U-tan:もう1回聴きたくなるようなものにしたかったんですよ。僕らが好きな90年代のメロディックパンクのCDとかにもそういう曲が入ってて、「何これ?」ってびっくりして、巻き戻してもう1回聴いてしまうっていう。「これめっちゃかっこええやん!」っていうような衝撃も与えつつ、でもただ単に速くて短いだけのショートチューンにはしたくなくて。全部通してドラマがあって、ストーリーがあって、ふざけてるところはふざけてるけどビシッと締まってて、俺らの色がちゃんと出ているような作品にしようっていうのは最初に話してて。

●うんうん。studio coastのMCで「ショートチューンばっかり入れたアルバム作ります」と聞いたときは、最初から最後までドタバタで終わるようなアルバムを想像したんです。でも全然違いますよね。バンドの意志も感じられるし、勝手な想像ですけどおそらく震災後に書いたんやろうなっていう曲もあるし。
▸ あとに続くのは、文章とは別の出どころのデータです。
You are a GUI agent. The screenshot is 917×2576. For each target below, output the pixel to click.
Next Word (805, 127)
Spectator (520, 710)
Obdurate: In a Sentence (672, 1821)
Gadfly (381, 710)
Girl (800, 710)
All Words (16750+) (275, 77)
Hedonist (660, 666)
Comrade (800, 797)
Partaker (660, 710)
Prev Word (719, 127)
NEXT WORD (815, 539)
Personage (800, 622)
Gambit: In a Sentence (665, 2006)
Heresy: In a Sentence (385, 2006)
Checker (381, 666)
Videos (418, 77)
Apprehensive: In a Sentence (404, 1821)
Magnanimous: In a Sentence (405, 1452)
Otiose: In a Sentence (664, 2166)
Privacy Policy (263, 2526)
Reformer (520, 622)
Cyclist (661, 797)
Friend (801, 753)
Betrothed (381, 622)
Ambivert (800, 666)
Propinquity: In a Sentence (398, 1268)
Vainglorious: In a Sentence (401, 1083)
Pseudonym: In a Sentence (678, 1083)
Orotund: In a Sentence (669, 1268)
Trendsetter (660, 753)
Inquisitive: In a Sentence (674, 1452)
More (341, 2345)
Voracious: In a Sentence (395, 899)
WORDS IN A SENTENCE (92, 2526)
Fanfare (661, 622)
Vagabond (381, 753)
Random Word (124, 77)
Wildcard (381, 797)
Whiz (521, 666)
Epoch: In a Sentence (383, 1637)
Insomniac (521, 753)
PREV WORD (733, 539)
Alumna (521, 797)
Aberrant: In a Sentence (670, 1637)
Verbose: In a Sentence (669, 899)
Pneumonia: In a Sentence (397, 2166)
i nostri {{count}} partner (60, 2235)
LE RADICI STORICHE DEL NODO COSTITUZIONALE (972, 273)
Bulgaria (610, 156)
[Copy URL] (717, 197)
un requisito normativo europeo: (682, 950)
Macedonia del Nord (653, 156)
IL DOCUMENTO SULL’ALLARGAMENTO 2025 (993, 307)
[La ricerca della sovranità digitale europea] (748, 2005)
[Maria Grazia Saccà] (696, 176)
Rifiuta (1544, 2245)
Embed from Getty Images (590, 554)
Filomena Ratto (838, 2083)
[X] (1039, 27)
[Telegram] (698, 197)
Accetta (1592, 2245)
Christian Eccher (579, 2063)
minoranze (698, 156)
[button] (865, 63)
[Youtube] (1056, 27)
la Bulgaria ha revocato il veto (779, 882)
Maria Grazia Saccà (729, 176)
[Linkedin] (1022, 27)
TANNY:ショートチューンやからといって"手抜いてるな"って思われるようなものには絶対にしたくなかったというか、俺ら自身がそこのハードルは気にしてどの曲もクオリティ高いものにしようって。やっぱりフックがないとイヤやし。

U-tan:やるからには『BACK 4 GOOD』を超えたかったしな。

●短い曲でそのクオリティを出そうと思ったら、必要最小限で最大限の要素を入れないといけないと思うんですよ。だからある意味、曲作りのいちばん大切な部分が浮き彫りになるというか、洗練さえないといけないですよね。

U-tan:そうなんですよ。歌詞についてもいちばんわかりやすくて考えさせられるようなものにしたいと思って。サウンドがポップでポジティブでふざけているように見せてるので、歌詞ではドキッとするというか考えさせられるようなものがあってもいいなと思っていて。それを如何に一行で伝えるか、とか。そういう部分は色々と考えました。

●企画盤ですけど、今のGOOD4NOTHINGがキチンと表現できたアルバムになりましたね。

MAKKIN:その感じは…できてから思いました(笑)。